Taking the line with "(02)6600-7766 (352, 2524)" as the first and the last line of the entries as the final one, copy that span exactly.

* * * * *

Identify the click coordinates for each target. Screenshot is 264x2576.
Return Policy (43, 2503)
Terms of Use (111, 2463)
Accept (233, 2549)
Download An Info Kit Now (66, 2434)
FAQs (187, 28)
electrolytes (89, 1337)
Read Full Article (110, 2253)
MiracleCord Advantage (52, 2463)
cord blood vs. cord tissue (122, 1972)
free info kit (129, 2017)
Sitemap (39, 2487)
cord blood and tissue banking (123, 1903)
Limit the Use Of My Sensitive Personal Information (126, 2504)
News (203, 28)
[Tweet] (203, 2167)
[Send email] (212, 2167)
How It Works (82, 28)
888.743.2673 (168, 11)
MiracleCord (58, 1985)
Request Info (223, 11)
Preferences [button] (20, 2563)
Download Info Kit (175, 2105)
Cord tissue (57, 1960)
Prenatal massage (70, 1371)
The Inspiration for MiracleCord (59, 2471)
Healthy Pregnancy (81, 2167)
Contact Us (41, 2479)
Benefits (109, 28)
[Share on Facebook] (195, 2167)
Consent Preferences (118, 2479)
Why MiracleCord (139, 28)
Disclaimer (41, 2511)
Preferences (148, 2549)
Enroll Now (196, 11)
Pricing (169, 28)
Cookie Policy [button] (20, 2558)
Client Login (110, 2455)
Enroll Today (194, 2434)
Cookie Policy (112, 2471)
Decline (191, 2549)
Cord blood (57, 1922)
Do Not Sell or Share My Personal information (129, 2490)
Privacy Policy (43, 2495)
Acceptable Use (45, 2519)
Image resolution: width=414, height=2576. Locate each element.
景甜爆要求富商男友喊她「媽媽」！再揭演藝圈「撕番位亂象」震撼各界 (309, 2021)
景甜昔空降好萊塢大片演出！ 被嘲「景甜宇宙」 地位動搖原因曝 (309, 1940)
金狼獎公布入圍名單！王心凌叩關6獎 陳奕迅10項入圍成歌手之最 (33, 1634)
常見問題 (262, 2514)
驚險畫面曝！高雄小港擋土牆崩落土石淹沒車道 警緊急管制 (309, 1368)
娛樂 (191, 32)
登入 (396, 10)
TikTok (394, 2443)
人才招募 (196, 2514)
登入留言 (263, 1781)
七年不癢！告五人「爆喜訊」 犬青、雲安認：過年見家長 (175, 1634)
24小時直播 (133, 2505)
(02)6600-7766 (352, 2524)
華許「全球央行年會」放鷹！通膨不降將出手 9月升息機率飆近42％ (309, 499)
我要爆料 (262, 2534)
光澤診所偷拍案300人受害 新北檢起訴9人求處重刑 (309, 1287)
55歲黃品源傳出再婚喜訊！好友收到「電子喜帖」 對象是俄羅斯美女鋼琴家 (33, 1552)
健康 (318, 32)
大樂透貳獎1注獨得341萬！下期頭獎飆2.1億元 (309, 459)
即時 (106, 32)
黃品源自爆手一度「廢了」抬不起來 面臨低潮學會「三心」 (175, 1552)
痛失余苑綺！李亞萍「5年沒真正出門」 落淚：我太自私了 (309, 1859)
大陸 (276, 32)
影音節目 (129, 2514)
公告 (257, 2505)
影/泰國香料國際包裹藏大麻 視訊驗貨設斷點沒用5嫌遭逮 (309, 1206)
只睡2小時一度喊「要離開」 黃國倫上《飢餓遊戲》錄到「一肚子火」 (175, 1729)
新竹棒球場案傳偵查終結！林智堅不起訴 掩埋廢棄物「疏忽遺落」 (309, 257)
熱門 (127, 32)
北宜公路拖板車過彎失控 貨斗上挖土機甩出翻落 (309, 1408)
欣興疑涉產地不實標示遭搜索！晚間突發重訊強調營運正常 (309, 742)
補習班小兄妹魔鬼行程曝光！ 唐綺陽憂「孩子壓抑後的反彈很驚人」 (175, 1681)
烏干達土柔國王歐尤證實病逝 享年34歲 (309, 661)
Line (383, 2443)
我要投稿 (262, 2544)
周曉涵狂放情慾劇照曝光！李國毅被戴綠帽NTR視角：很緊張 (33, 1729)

* * * * *

SOLUTION BELOW:
(02)6600-7766 (352, 2524)
華許「全球央行年會」放鷹！通膨不降將出手 9月升息機率飆近42％ (309, 499)
我要爆料 (262, 2534)
光澤診所偷拍案300人受害 新北檢起訴9人求處重刑 (309, 1287)
55歲黃品源傳出再婚喜訊！好友收到「電子喜帖」 對象是俄羅斯美女鋼琴家 (33, 1552)
健康 (318, 32)
大樂透貳獎1注獨得341萬！下期頭獎飆2.1億元 (309, 459)
即時 (106, 32)
黃品源自爆手一度「廢了」抬不起來 面臨低潮學會「三心」 (175, 1552)
痛失余苑綺！李亞萍「5年沒真正出門」 落淚：我太自私了 (309, 1859)
大陸 (276, 32)
影音節目 (129, 2514)
公告 (257, 2505)
影/泰國香料國際包裹藏大麻 視訊驗貨設斷點沒用5嫌遭逮 (309, 1206)
只睡2小時一度喊「要離開」 黃國倫上《飢餓遊戲》錄到「一肚子火」 (175, 1729)
新竹棒球場案傳偵查終結！林智堅不起訴 掩埋廢棄物「疏忽遺落」 (309, 257)
熱門 (127, 32)
北宜公路拖板車過彎失控 貨斗上挖土機甩出翻落 (309, 1408)
欣興疑涉產地不實標示遭搜索！晚間突發重訊強調營運正常 (309, 742)
補習班小兄妹魔鬼行程曝光！ 唐綺陽憂「孩子壓抑後的反彈很驚人」 (175, 1681)
烏干達土柔國王歐尤證實病逝 享年34歲 (309, 661)
Line (383, 2443)
我要投稿 (262, 2544)
周曉涵狂放情慾劇照曝光！李國毅被戴綠帽NTR視角：很緊張 (33, 1729)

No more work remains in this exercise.